Throughout she shows no sexual characteristics, she does not flirt, has no innuendo. In the opening scenes of 1 she has to deal with a sex doll colleagues have left for her: she does it with good grace.

If we compare her with the central female character of The Bridge, Sarah Nolen: her sexualness is apparent to all when it occurs: she openly takes men for the night, but only when the desire takes her. She cannot relate – to anyone. One source described her character as ‘almost Asperger-like’.

Clearly, people have trouble with women in positions of power.

Lund’s non-sexuality becomes connected to her personality, her closed-off, single-minded pursuit of the case despite all regulations and procedural obstacles put in her way.

Nolen’s open but functional sexual nature is portrayed as part of a lop-sided personality.  Her sexuality is presented as a regular health and cleanliness act.

In Borgen Nyborg Christensen’s sexual nature is not so much an issue, it is more symptomatic; her relations with her husband, and her family are. All is far more sympathetically drawn. It is time and energy commitments are the obstacles to a sound and solid relationship here.
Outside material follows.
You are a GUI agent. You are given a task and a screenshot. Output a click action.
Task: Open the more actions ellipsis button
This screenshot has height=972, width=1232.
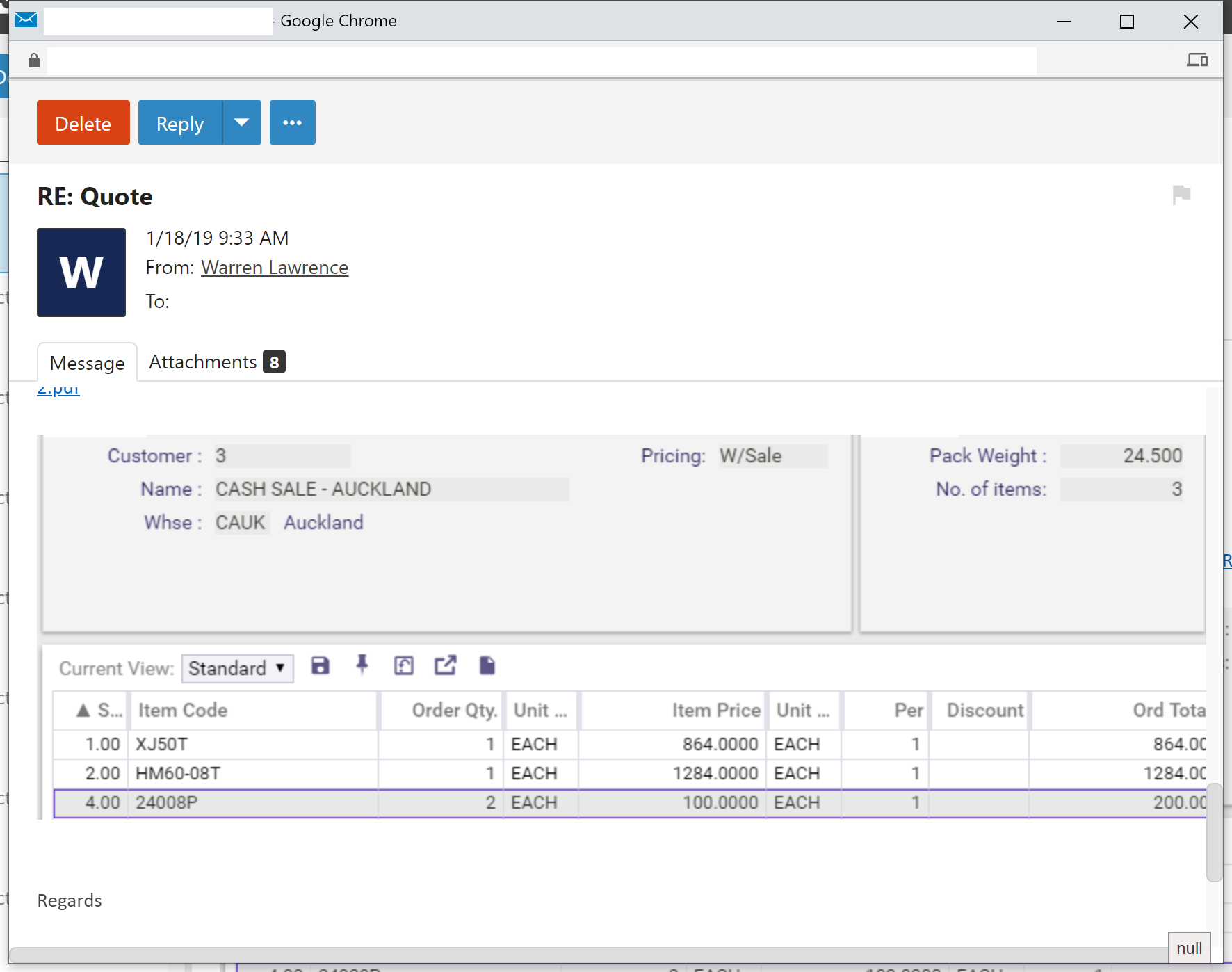coord(292,122)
Of course, she is a middle-aged woman in power; and everyone knows such people are not sexual creatures – don’t we boys and girls? It doesn’t start off that way: series 1 shows her a fine woman with her interests and appetites normal and good. Series 2 with her fully in power – and such domestic details, as much as she tries to hold onto what she had before, become impossible to juggle. On the other hand, her husband may go off with a young female student, but woe betide if she was actually to ‘canoodle’ with a younger man! (And, yes, ‘canoodle’ was actually used in Swedish in a Wallander for a liaison!).
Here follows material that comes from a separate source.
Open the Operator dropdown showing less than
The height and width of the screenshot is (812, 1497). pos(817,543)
Middle-aged Martin Rohde’s infidelities are a part of the key to the crime in the Bridge. We see him, and it isn’t pretty. Was it shown purposely as not pretty? And Wallander, propositioned by a prostitute whilst away at a conference, although divorced, also comes a cropper. No, infidelity is frowned upon greatly. Sex is for the young and unattached.

Except if you are a young, ambitious and independent female, then sex is an aberration, threatening.

Why is a woman’s sexual nature still such an issue? In this day and age!